About this task - Determine how many of the lines below hold the word "agent". Give the number and nothing else.

#### Data for processing ####

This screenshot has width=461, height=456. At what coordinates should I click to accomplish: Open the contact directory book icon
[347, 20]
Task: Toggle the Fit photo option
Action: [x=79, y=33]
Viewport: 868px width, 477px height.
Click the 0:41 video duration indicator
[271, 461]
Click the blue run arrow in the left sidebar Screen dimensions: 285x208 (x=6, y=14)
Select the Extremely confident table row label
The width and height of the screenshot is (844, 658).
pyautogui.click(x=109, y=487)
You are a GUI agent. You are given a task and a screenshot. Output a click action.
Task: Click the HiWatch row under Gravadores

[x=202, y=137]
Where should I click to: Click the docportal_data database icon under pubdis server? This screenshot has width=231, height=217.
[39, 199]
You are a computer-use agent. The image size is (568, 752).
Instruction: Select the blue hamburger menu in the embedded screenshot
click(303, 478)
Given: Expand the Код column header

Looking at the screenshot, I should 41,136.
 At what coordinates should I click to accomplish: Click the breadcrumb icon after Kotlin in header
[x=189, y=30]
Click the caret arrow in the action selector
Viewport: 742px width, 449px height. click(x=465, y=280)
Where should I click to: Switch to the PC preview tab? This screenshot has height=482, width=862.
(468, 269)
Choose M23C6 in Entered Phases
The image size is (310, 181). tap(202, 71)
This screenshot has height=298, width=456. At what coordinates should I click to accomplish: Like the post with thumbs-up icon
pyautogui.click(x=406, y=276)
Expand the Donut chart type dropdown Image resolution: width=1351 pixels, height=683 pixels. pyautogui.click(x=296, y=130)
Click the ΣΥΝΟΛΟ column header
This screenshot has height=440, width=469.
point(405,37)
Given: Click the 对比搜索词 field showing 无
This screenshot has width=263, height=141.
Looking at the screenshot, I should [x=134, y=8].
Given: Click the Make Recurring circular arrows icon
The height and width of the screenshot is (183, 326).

####

Answer space - 2